Here’s what Brene Brown says about overcoming the vulnerability hangover: “This idea that we can be brave and comfortable is mythology… You gotta embrace the suck of vulnerability and you have to remember that as long as your intentions are in the right place for what you shared and how you’re sharing, it’s not supposed to be comfortable.” 


In the past, I would always suppress my needs to avoid conflict with partners. Which, I realized later, is a recipe for a self-love disaster of epic proportions: The idea of being vulnerable and getting totally honest about what I needed scared me more than just agreeing to what someone else wanted from me. So, I ended up in toxic relationships where I’d give and give, and not have my own needs met.


And even though I was aware of that laying next to Joe, I still tried to push my feelings down with Joe initially. He asked if I wanted him to stay over. “Yeah, sure,” I lied. I cuddled into him a little closer while we talked, but I was distracted. I wanted to be alone again.

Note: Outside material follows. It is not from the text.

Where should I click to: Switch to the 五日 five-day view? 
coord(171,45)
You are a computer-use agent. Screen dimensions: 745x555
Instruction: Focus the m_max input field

I decided to embrace the raw feeling and lean into it. Because here’s the thing: If I can’t be completely honest with someone after being so intimate, then that is not a relationship worth pursuing. Being single and having the privilege of my own apartment, my personal sanctuary, means I get to decide who I allow into it. In that moment, all I wanted to do was snuggle my dog and go to sleep in the middle of my bed.


“I’m feeling really raw right now.” I said while Joe started to gently doze. He turned and looked me in the eye. “I think I have a vulnerability hangover.” I was calm and measured, but the Leo in me was ready to kick this guy out if he got irritated or attempted to convince me to let him stay. “What can we do?” he asked me. 


“I’ve had such a great time with you, but I need to spend tonight alone,” I said. “I know I said you could stay but this has been a lot of intimacy for me really fast and I need some time to decompress and process everything.” 


“Ok. That’s totally fine.” He leaned over and kissed my forehead, which made the moment feel even more tender. 


The subway had stopped running, so I called an Uber for him. The fact that he didn’t question me or show the slightest bit of annoyance made the situation easier to navigate. It also made me trust him a little bit more. And speaking up about what I needed in the moment made me trust myself a lot more, too. 

It didn’t work out with Joe in the long run, though I would totally have gone on another date with him. He moved back to the US and we slowly fell out of touch. I still think about that night a lot. It’s the last time I was intimate with someone and, like many others, I’m missing affectionate and romantic touch right now. 

But ultimately, giving myself the time and space to process how I was really feeling after my first hookup in a long while was the best thing I could have done for myself.

It’s empowering AF to listen to what your inner self needs in any given moment. I got to fall asleep feeling completely chill again—no snoring (except from my dog, Bigsby).